- [Given entries]
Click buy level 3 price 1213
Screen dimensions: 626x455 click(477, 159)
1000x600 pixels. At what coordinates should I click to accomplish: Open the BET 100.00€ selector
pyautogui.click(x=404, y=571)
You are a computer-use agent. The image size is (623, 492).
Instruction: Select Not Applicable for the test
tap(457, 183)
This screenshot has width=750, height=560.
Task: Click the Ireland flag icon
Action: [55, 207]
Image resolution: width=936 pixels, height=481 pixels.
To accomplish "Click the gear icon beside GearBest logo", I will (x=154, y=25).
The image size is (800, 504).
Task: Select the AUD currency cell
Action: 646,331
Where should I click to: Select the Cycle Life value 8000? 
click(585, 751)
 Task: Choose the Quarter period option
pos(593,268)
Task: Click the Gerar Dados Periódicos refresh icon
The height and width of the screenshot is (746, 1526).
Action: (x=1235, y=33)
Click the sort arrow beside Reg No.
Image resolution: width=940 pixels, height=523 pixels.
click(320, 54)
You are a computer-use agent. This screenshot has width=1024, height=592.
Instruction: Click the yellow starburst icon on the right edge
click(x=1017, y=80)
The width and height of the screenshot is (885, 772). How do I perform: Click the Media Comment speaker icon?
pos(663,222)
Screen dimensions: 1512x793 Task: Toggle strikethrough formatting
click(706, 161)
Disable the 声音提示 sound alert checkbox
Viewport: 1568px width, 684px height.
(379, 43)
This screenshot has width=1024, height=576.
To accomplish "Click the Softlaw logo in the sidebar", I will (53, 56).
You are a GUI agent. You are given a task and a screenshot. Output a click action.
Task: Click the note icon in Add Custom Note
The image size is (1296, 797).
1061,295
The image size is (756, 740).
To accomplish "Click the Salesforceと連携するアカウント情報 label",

- [Task requirements] The required output is every line above from the one with "Instruction: Select Not" down to the one with "Image resolution: width=936", restated word for word, ends included.

- [Answer for the task]
Instruction: Select Not Applicable for the test
tap(457, 183)
This screenshot has width=750, height=560.
Task: Click the Ireland flag icon
Action: [55, 207]
Image resolution: width=936 pixels, height=481 pixels.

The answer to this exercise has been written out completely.